Are you thinking about purchasing your first camper? Congratulations, and welcome to the world of RVing! We’re so glad that you’re here.
Traveling in an RV can be a rewarding, adventurous, and freeing experience. If you’re buying a camper and have never used one before, you probably have many questions about the type, style, size, and amenities of the campers on the market. Which features are most important to you while you’re camping? How comfortable are you with towing? How big of a camper can you park in your favorite type of campground?
If you feel your purchase confidence waning with each question above, it’s okay! Many new RV owners have been in the same situation. In a recent survey of the Campendium community, several travelers shared a great piece of advice — rent or borrow before buying.
Here are five reasons why it’s a great idea to rent or borrow a camper before you commit to purchasing your dream RV.
1. Learn Your Driving and Towing Comfort Level
If you’ve driven a sedan or SUV your whole life, towing a camper with a pickup truck, or driving a Class C or motorhome, can be a big adjustment. The open road may conjure images of wind in your hair and freedom to wander. But, if anxiety over towing or camper navigation is your co-driver in every town, parking lot, and national park, you might find yourself in a comedy rather than a coming of age story.
The spectrum of options for campers is vast—converted mini-vans to 30-foot travel trailers to motorhomes and more—and all require different levels of driving and towing education and practice. By renting or borrowing, you’re not only testing out your driving and towing skills but also parking, getting gas, pulling into a campground, and navigating a backup.
2. Determine Your High and Low Priority Features
Sometimes, balancing the amenities you want in your camper against how much of a camper you think you want to haul around can cause an internal conflict. Do you want a full bath, kitchen, and multiple beds but get nervous thinking about towing a bigger rig? Compromise is key. Weigh these priorities with confidence by renting or borrowing a camper and taking it on a road trip test. Similar to buying a new car or home, you’ll learn after trial runs the amenities you love and features you wish you had.
If you think you’re fine without a bathroom or shower, test out a tent trailer or converted van. If you don’t like the idea of towing, try a Class C. This also helps in the shopping process, giving you a filter for your must-have features as you are inundated with the dizzying list of campers on the market.
3. Pack Your Belongings Inside and Out
If you’ve never traveled with a camper before, how do you know what to bring and what to leave at home? Once on the road, you’ll daydream of items you left behind and return home with a clump of items never touched. Stowing capacity and storage space is more than practicality; it can be increased freedom during a long journey.
Once on the road and camping, you may notice wanting a compartment for your clothes, hidden storage for extra blankets and food supplies, or an easier way to attach your bike or kayaks. Then, when you’re shopping to buy your own camper, you know exactly how much space you need and want. With such a large investment, as campers often are, you want to be sure you’re getting the right one to house the things that you love to travel with.

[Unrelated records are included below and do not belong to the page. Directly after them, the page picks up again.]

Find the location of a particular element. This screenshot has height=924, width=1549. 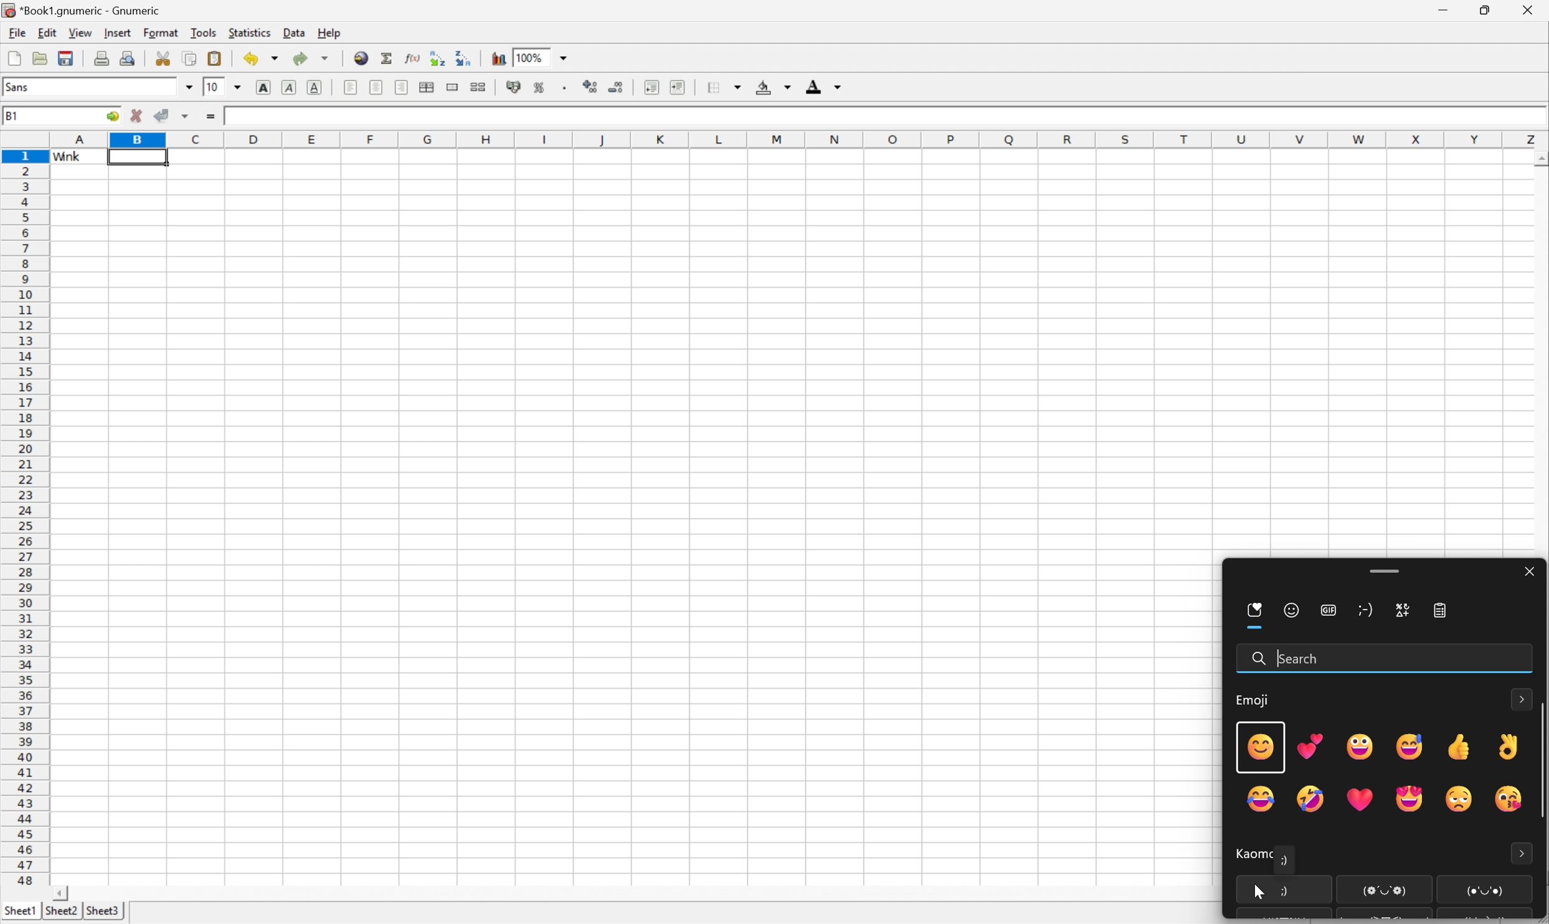

italic is located at coordinates (290, 86).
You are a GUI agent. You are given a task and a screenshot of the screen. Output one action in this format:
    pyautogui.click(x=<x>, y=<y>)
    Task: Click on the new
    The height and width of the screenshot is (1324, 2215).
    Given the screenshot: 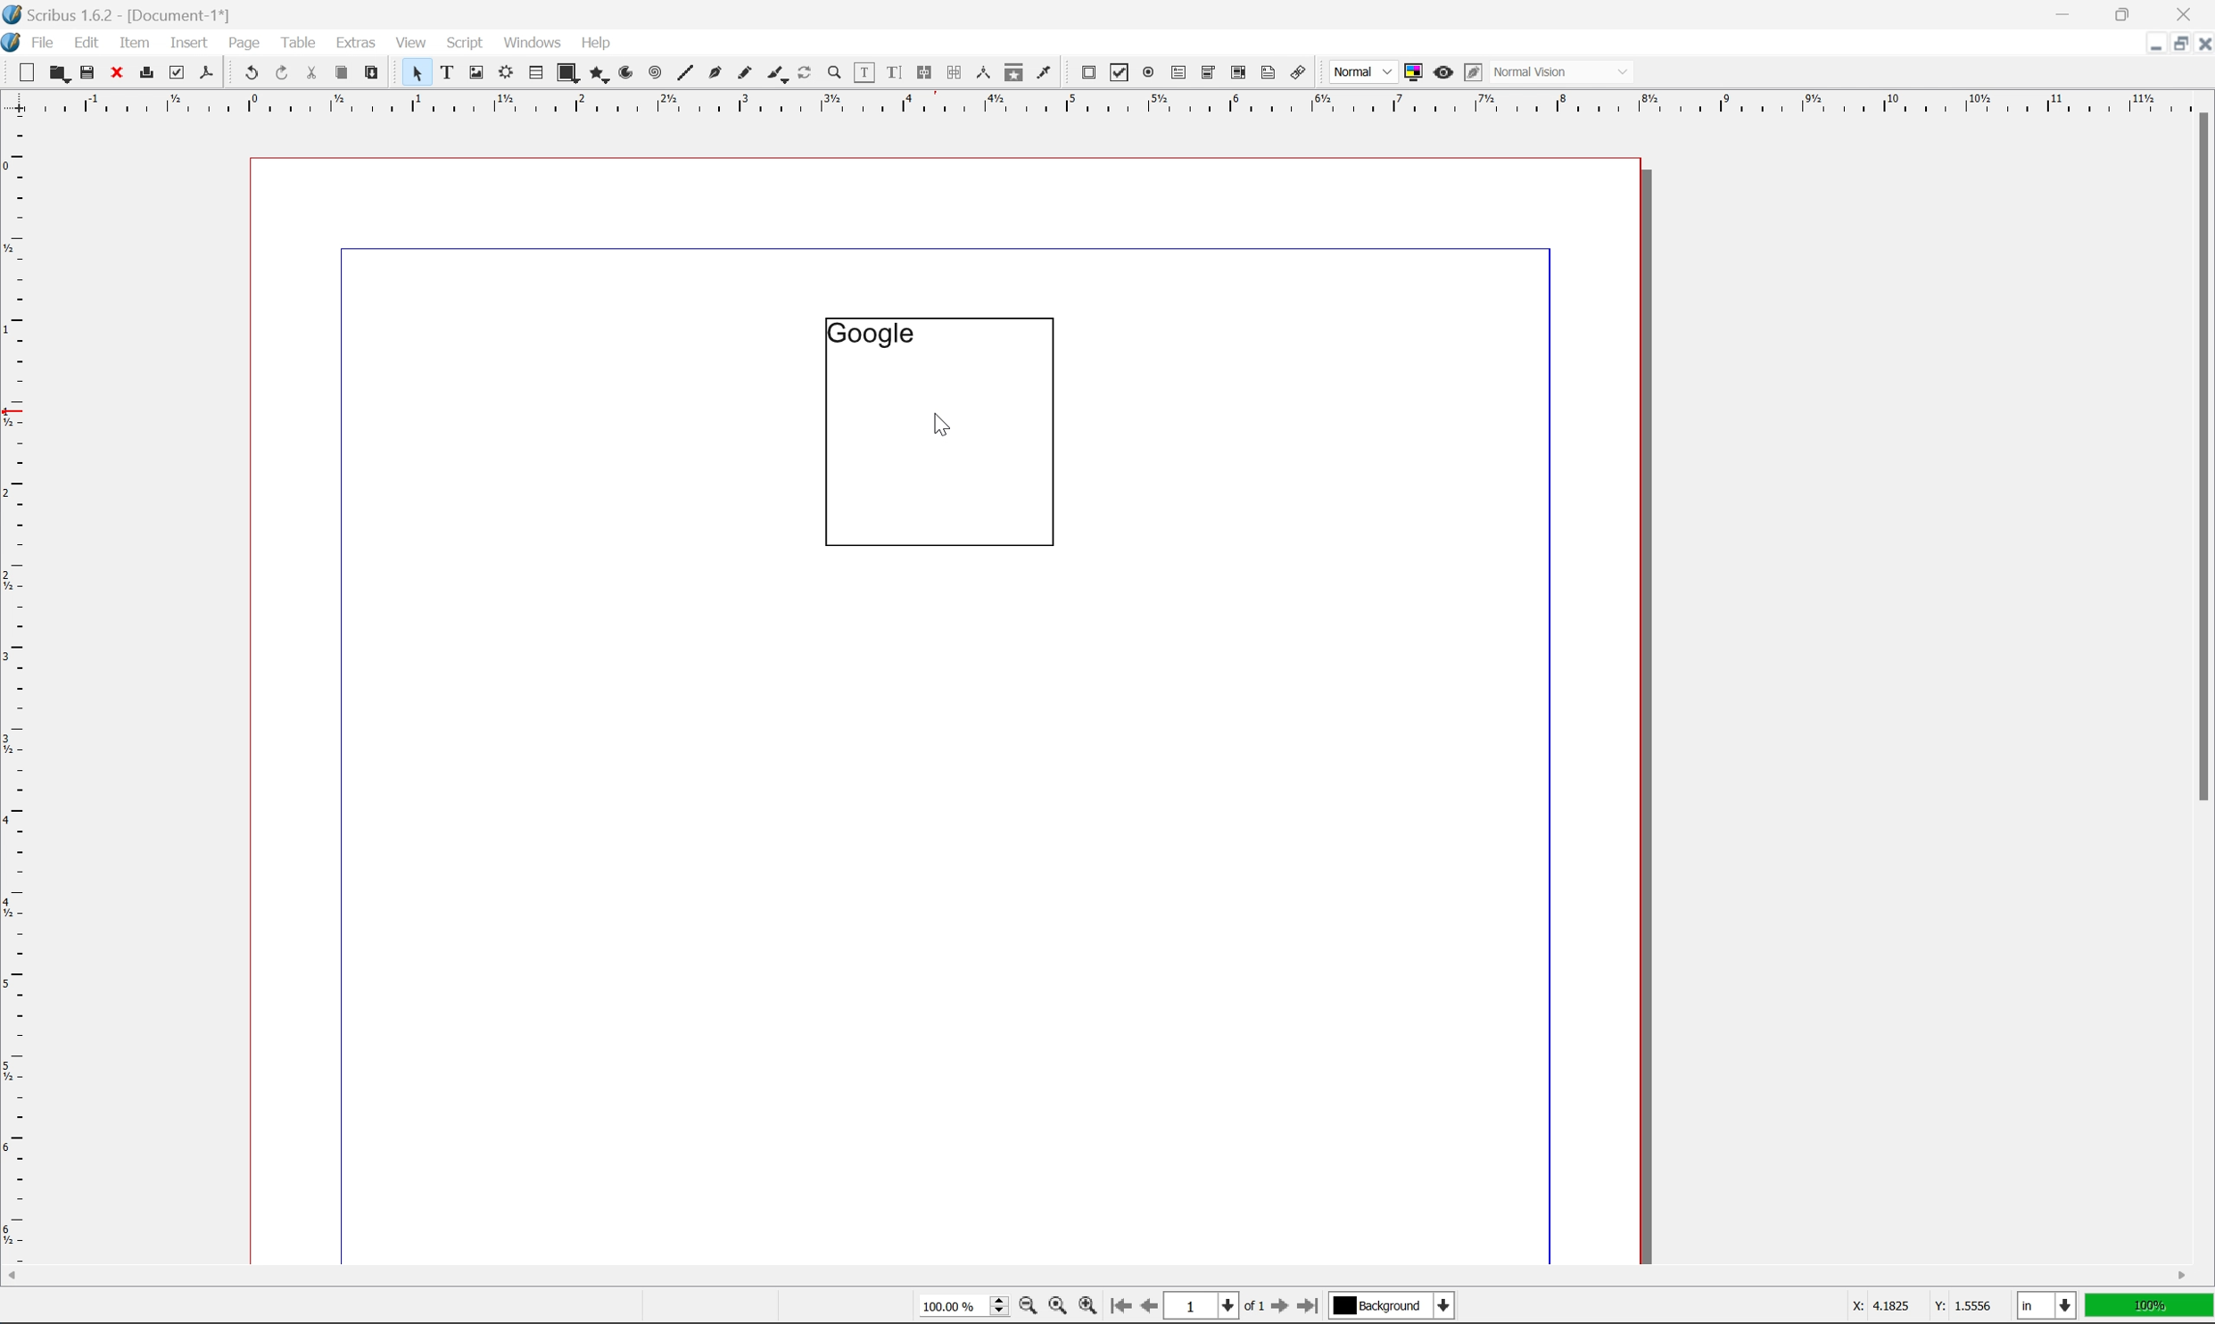 What is the action you would take?
    pyautogui.click(x=29, y=72)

4. Match Your Camper With Your Preferred Type of Campground
What type of camping experience do you want, and will your camper align? If you love boondocking in quiet solitude on a mountain road, you’ll need a camper that will allow you to travel with ease over the tight and bumpy roads that will get you there. If you prefer family-friendly amenities, like a playground and pool, you may be spending most of your time in RV parks, where the size or nimbleness of your camper doesn’t matter as much.
You can best learn what type of campground you prefer with a bit of first-hand experience. On a trip with your rented or borrowed camper, book a variety of different types of campgrounds. Make notes of what you like and don’t like about each, and talk to your family or travel companions about which ones they enjoyed. Were there any places you really wanted to stay but were not able to due to the limitations of your camper? Did you feel comfortable or safe in one type of campground over another? These are telling signs.
5. Analyze the Cost and Benefit
There are many different ways to RV camp, and they fall all along the cost spectrum. From a used pop-up camper that you score for under $5,000 to the expedition-style camper that grazes a million dollars, camping can be as expensive or as affordable as you choose to make it. That being said, it’s often more costly than some people realize. Between your camper and accessories, campground fees, insurance, and gas prices, the costs can add up quickly.
If you only camp a week or two a year, what level of camper makes the most sense for you to purchase? Only you can answer that question, but renting or borrowing an RV can help you get a sense of the expense. Rent an RV for a week-long road trip and make all the decisions you’d make on any great adventure. Keep track of the costs and use that information to help you decide what type and size of camper fit your budget, comfort level, and travel style.
The freedom of a cross-country adventure, or your forever weekend vacation, might be just one rental away.